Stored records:
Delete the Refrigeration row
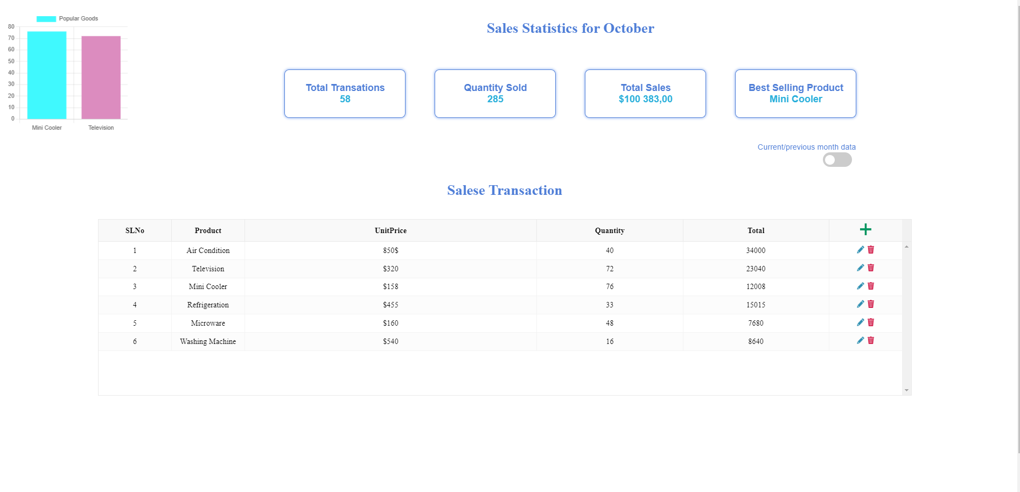This screenshot has width=1020, height=492. tap(871, 304)
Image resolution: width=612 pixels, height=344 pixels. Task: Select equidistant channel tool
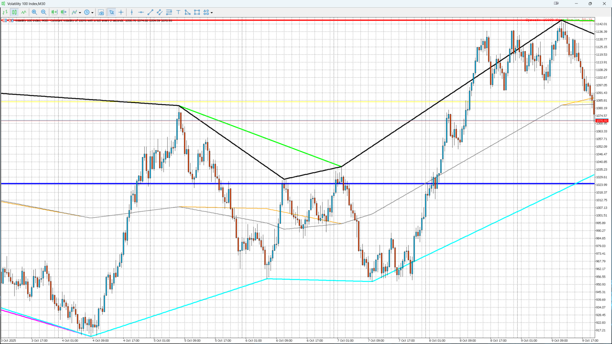pos(160,12)
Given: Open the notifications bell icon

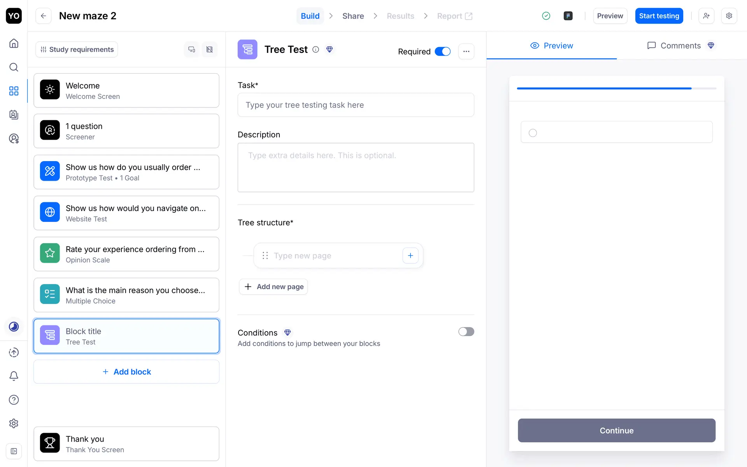Looking at the screenshot, I should tap(14, 376).
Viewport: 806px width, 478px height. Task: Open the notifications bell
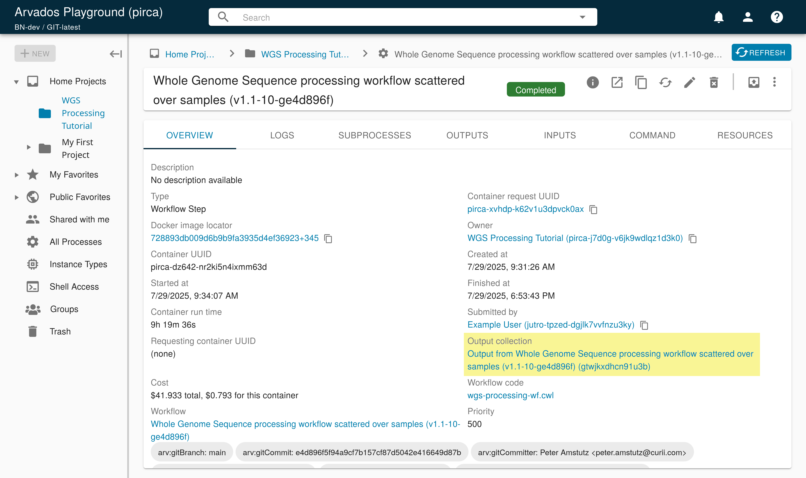pos(719,17)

What you have to do: Could you set down, exactly as written, every line from the one with "Viewport: 806px width, 478px" to the end of the data, both ends included? Leave out the pictures.

Solution for this problem:
Viewport: 806px width, 478px height. Task: Open the notifications bell
pos(719,17)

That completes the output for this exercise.